Below are some entries. Copy each line in them that holds "agent".

▸ GIVEN DATA
═══
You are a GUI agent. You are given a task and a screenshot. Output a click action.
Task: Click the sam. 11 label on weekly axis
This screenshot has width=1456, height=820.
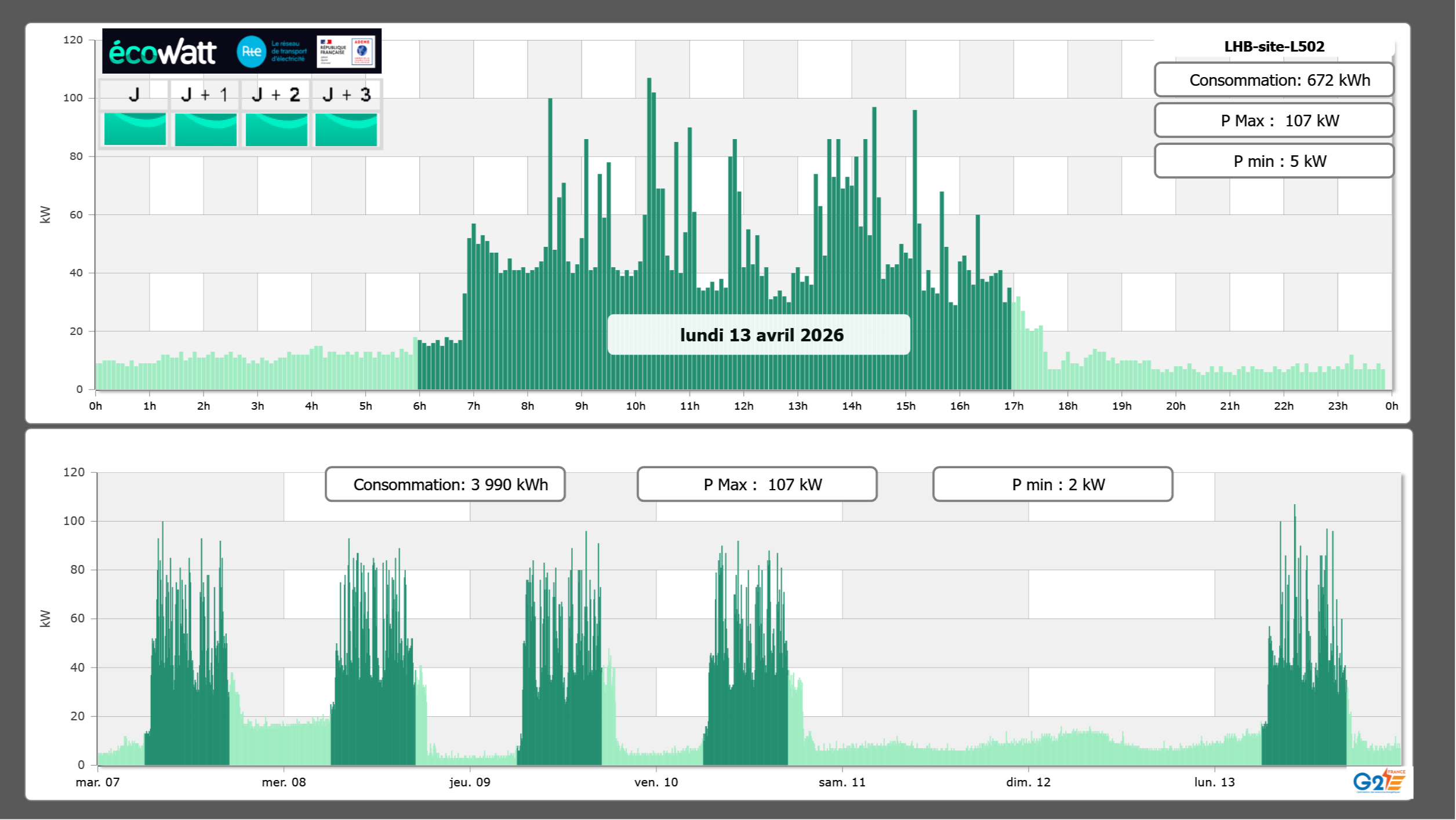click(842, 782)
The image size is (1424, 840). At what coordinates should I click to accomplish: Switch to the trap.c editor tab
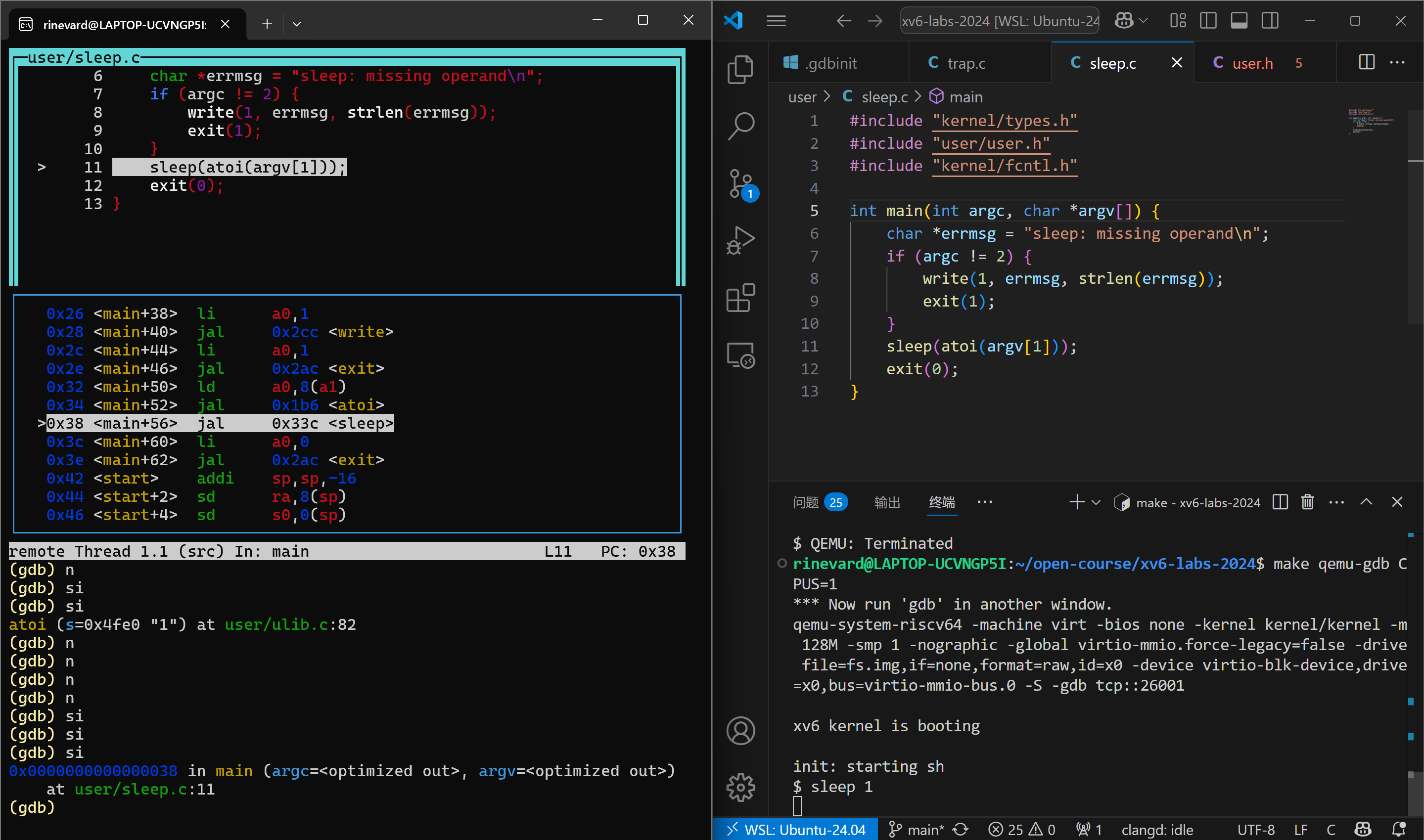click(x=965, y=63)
═══
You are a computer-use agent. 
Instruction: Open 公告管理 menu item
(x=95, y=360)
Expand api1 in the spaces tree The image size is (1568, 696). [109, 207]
═══
▸ EXERCISE OUTPUT
You are a GUI agent. You are given a task and a screenshot. Output a click action.
You are a computer-use agent. 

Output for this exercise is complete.